On the day that Ryan was attending that conference, the Missourinet reported that a county jail inmate had hanged himself, a man who had been chased by police had shot himself to death after officers stopped his vehicle, and a jury had declared the survivor of a mutual suicide pact was not guilty of manslaughter because his friend killed himself and he couldn’t bring himself to carry out his part of the event. In the past month we have done stories on military suicides and what is being done to avoid them. We’ve also reported several murder-suicides in the past months, usually one spouse who kills the other and then takes his or her own life.
Obviously, we report suicides although some would prefer we do not.
We don’t report them all. While our guidelines are gray around the edges, we generally report those suicides that involve people outside the immediate family and that in some way or another involve the public.
Although some of the people at the conference think we should say someone has “completed suicide” instead of “committed suicide,” we’ll stay with the latter phrase. The reason is simple although it might seem harsh to some. A person “commits” a crime and suicide is a crime. It’s a murder. To suggest that we say someone has “completed a suicide” implies that we would report someone could fail to complete a suicide or that someone was the subject of an incomplete suicide.
We understand the sensitivity of this issue but we do not believe softening a verb is a way to soften the impact of the event. At the Missourinet, circumstances have to be extraordinary before we report someone failed to complete a suicide or, as we say, “attempted” or “tried” to commit suicide.
Missouri does not have much in its statute books dealing with the issue. There is a law against helping someone commit suicide. It was passed a decade or so ago when Dr. Jack Kevorkian was making headlines and it’s targeted at medical professionals assisting in suicides. That law became a strong part of the prosecution last week of the young man who couldn’t pull the trigger on himself after agreeing with a friend to kill himself after the friend shot himself in the head. Trials such as that one happen once every 101 years in Missouri and in both cases, the defendant has been found not guilty.

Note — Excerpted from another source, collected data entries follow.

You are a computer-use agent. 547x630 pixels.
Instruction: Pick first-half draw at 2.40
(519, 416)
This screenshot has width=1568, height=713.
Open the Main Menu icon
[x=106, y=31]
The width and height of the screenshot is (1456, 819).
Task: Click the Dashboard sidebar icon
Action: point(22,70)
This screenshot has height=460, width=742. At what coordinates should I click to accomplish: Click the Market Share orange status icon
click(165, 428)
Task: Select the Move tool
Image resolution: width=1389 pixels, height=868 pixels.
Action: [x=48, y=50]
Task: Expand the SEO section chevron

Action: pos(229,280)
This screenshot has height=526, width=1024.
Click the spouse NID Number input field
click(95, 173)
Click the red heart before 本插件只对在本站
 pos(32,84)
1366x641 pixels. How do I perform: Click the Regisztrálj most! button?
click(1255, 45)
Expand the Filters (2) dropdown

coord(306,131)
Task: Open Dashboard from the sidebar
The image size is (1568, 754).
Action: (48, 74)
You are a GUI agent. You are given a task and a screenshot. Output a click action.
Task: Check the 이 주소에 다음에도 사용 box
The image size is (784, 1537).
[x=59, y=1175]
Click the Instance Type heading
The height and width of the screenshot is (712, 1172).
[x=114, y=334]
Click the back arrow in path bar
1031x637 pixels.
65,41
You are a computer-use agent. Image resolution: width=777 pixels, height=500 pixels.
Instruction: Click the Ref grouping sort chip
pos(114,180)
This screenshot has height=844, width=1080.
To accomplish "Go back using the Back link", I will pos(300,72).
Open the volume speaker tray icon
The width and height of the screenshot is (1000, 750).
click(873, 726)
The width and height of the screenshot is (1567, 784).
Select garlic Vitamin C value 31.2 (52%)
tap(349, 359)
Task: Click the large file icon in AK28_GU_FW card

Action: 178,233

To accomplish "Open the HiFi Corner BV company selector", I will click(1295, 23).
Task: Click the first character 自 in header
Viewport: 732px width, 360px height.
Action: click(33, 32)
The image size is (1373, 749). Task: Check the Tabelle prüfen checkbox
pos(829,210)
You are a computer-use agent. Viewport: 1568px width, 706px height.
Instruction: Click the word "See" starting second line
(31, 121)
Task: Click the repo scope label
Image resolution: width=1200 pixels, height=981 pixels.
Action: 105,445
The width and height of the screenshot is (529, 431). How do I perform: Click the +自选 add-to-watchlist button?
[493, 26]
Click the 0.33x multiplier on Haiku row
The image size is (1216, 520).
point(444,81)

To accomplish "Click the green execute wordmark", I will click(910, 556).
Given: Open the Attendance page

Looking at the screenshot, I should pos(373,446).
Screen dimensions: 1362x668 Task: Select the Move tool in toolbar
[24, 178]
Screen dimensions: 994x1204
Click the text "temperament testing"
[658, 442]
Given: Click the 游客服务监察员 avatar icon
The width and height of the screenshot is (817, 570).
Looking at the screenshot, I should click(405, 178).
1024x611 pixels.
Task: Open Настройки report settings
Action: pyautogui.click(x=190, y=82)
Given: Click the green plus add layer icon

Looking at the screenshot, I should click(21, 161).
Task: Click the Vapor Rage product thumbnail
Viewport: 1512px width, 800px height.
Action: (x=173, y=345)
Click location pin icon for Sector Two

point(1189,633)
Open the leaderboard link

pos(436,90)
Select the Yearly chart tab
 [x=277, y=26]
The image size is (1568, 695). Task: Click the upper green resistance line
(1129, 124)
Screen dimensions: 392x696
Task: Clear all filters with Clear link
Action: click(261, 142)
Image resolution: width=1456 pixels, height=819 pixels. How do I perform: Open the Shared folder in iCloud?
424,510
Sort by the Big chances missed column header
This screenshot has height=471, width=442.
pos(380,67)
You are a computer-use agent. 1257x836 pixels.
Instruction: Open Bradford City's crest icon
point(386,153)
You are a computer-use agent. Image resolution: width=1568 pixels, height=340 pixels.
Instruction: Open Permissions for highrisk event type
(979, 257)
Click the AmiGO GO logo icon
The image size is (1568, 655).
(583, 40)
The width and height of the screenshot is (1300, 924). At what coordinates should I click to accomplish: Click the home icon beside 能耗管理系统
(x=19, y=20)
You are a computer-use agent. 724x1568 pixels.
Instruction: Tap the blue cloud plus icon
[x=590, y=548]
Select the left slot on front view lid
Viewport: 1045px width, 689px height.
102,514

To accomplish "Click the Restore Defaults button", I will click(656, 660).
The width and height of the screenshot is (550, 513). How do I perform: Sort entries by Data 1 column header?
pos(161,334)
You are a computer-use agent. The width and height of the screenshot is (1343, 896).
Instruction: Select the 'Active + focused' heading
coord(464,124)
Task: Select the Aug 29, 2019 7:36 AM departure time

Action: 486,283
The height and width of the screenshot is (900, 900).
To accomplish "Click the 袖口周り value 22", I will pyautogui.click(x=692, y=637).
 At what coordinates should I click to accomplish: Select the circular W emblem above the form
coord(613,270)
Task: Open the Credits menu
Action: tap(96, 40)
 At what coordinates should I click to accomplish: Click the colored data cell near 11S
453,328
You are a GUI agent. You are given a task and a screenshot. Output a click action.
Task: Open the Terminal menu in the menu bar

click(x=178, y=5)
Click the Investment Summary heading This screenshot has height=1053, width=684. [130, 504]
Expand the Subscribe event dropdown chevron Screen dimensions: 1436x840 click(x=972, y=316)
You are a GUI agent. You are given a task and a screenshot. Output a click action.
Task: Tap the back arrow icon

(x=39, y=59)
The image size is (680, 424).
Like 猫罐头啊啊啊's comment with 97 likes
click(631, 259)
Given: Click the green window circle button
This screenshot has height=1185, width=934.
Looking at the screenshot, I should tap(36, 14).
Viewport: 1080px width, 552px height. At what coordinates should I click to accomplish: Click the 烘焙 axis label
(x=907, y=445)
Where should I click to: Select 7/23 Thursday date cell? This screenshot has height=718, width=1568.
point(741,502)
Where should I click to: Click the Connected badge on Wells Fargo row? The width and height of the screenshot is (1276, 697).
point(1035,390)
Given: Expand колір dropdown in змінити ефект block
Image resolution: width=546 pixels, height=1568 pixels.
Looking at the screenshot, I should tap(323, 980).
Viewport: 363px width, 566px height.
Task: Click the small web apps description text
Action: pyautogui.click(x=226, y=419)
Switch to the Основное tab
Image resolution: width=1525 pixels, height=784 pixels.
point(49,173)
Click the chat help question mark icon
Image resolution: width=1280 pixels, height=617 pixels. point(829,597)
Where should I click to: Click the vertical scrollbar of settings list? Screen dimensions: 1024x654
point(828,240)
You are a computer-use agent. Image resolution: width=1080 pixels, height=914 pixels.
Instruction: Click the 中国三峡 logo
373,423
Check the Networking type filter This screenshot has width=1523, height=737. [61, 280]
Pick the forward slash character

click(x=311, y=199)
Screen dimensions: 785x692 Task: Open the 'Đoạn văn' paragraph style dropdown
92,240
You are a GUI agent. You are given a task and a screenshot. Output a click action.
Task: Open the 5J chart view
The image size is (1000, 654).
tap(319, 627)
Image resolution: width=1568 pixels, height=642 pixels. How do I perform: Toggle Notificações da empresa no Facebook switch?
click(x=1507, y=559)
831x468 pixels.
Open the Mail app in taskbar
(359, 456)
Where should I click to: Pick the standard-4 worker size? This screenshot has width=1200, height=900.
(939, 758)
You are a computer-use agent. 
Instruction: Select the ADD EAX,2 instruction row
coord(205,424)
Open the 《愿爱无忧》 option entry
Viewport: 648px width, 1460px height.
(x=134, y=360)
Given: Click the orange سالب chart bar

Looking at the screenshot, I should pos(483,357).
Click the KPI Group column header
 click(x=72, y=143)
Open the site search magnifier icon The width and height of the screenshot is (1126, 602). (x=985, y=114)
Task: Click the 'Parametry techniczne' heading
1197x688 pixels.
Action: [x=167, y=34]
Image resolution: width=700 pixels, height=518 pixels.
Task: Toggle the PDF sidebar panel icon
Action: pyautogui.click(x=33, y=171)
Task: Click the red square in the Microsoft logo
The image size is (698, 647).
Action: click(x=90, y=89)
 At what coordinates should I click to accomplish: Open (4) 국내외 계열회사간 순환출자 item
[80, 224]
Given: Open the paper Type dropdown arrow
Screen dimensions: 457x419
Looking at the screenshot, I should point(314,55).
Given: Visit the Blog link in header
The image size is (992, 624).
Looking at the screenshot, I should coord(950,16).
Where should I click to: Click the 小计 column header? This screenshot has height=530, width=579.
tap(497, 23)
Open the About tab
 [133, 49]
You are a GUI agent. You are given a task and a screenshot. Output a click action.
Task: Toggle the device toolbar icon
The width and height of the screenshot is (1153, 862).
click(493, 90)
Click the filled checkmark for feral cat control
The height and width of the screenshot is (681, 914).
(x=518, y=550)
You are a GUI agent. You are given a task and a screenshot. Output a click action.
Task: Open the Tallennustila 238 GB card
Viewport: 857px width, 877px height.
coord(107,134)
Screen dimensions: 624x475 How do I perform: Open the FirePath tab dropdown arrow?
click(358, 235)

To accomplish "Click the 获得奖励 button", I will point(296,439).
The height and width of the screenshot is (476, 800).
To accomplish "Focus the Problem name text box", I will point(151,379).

One of the suggestions at the conference questioned whether reporting suicides encourages others to kill themselves, too. We cannot deny that what we say on the air or show on our television screens influences behavior—that’s why companies buy commercials—but we cannot ignore incidents or issues because the reports might encourage imitation. Researchers have tried for years to gauge the depth of imitative behavior, positive as well as negative, caused by news reporting as well as whether reporting the penalties for aberrant behavior deters others from those actions.
We can subjectively observe that our coverage of 69 executions in the 21 years since lethal injection was established by the legislature has not stopped murders. Reporting on lawmakers and state officials going to prison has not kept others from getting into trouble.
Refusing to report the shortcomings and tragedies of human beings will not end tragedies nor will it lift humanity to a utopian existence. The reporter’s role, in fact, is just the opposite. We are all better able to deal with the issues behind the tragedies and the deficiencies behind the shortcomings if we better know how much they are part of our existence.
The symposium on suicide might not have been held, in fact, if the scope of the problem was not public knowledge.